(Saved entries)
- - - -
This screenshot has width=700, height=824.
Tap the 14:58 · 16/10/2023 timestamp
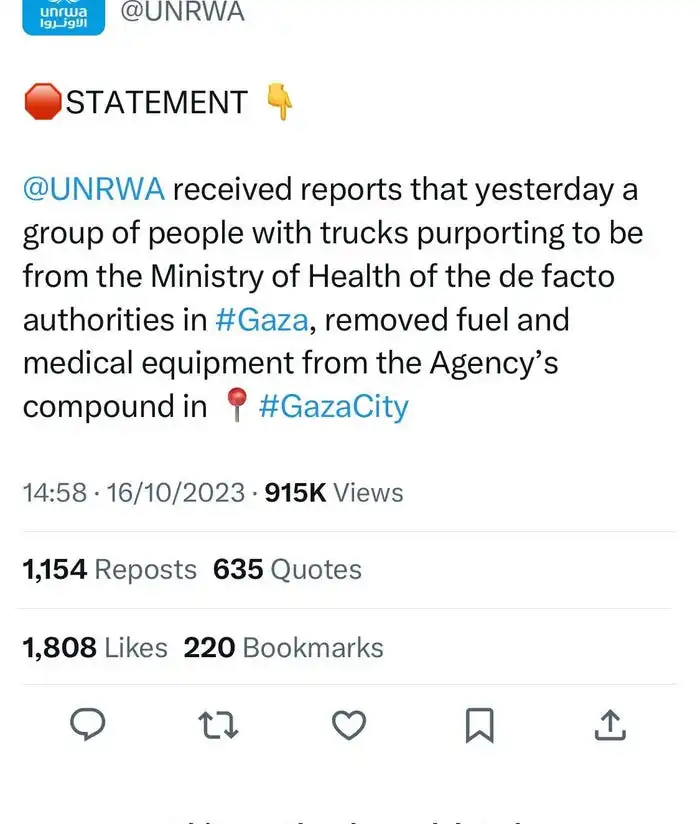133,493
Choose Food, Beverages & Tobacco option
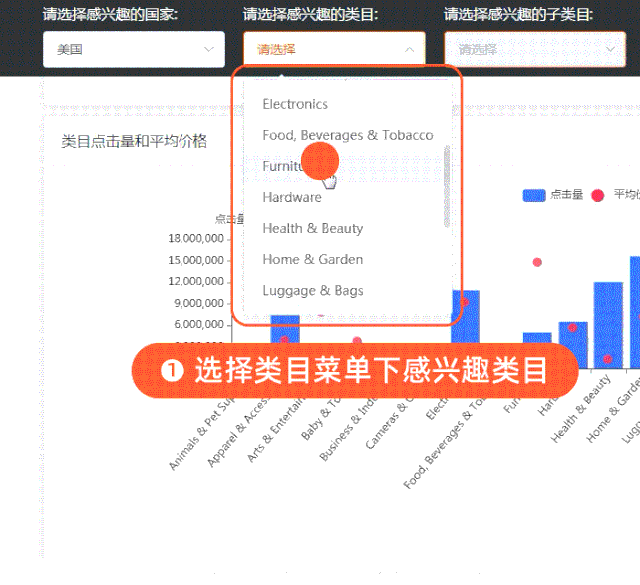This screenshot has height=585, width=640. 347,135
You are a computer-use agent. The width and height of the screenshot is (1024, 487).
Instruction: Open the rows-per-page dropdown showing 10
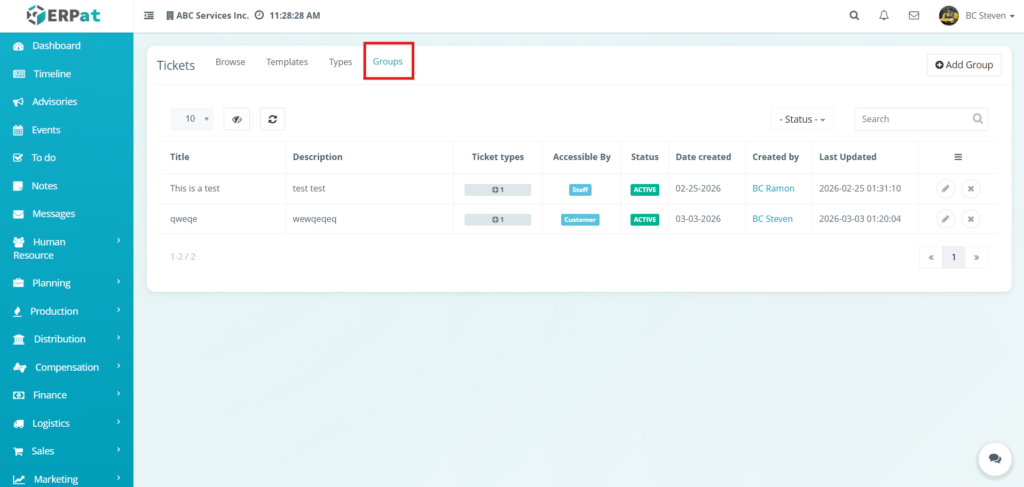pyautogui.click(x=192, y=119)
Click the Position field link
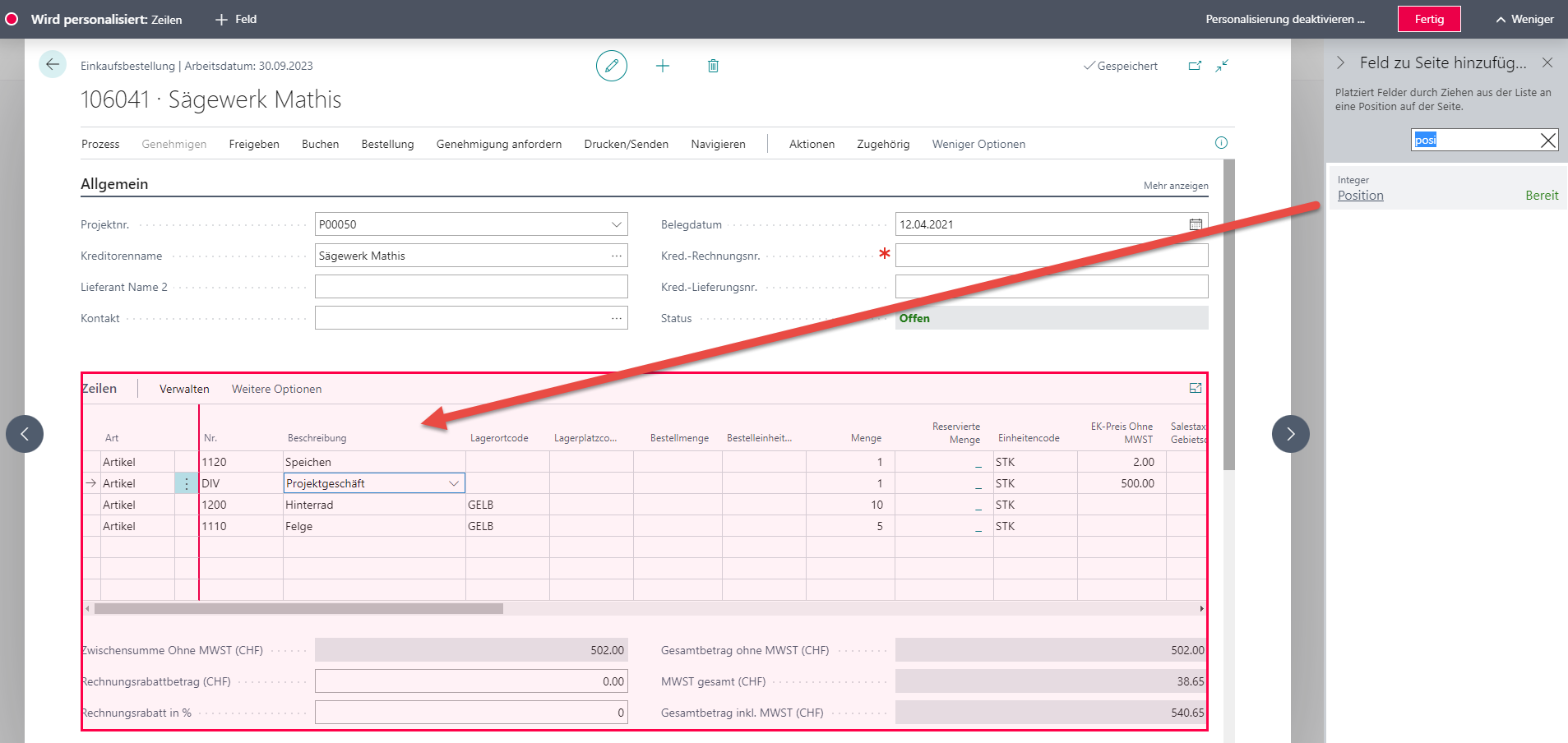This screenshot has width=1568, height=743. (1360, 196)
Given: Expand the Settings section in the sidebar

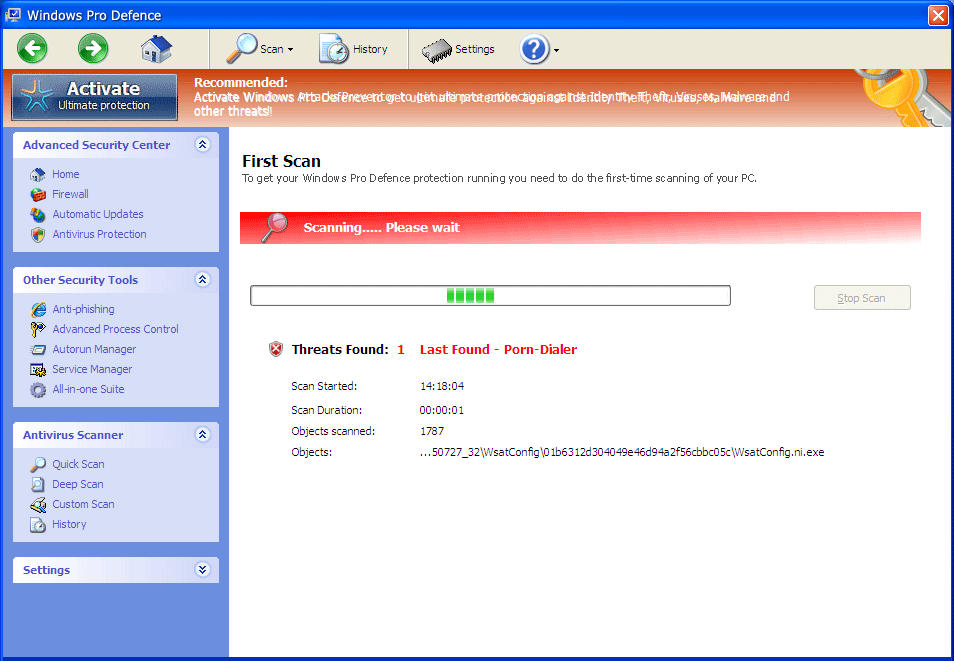Looking at the screenshot, I should point(202,569).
- - - -
PROMPT = Return all records verbatim and drop the pictures.

SOLUTION TO THE EXERCISE =
This screenshot has width=700, height=824.
Tap the 14:58 · 16/10/2023 timestamp
133,493
Choose Food, Beverages & Tobacco option
This screenshot has height=585, width=640. 347,135
You are a computer-use agent. The width and height of the screenshot is (1024, 487).
Instruction: Open the rows-per-page dropdown showing 10
pyautogui.click(x=192, y=119)
Click the Position field link
This screenshot has width=1568, height=743. (1360, 196)
Given: Expand the Settings section in the sidebar

Looking at the screenshot, I should point(202,569).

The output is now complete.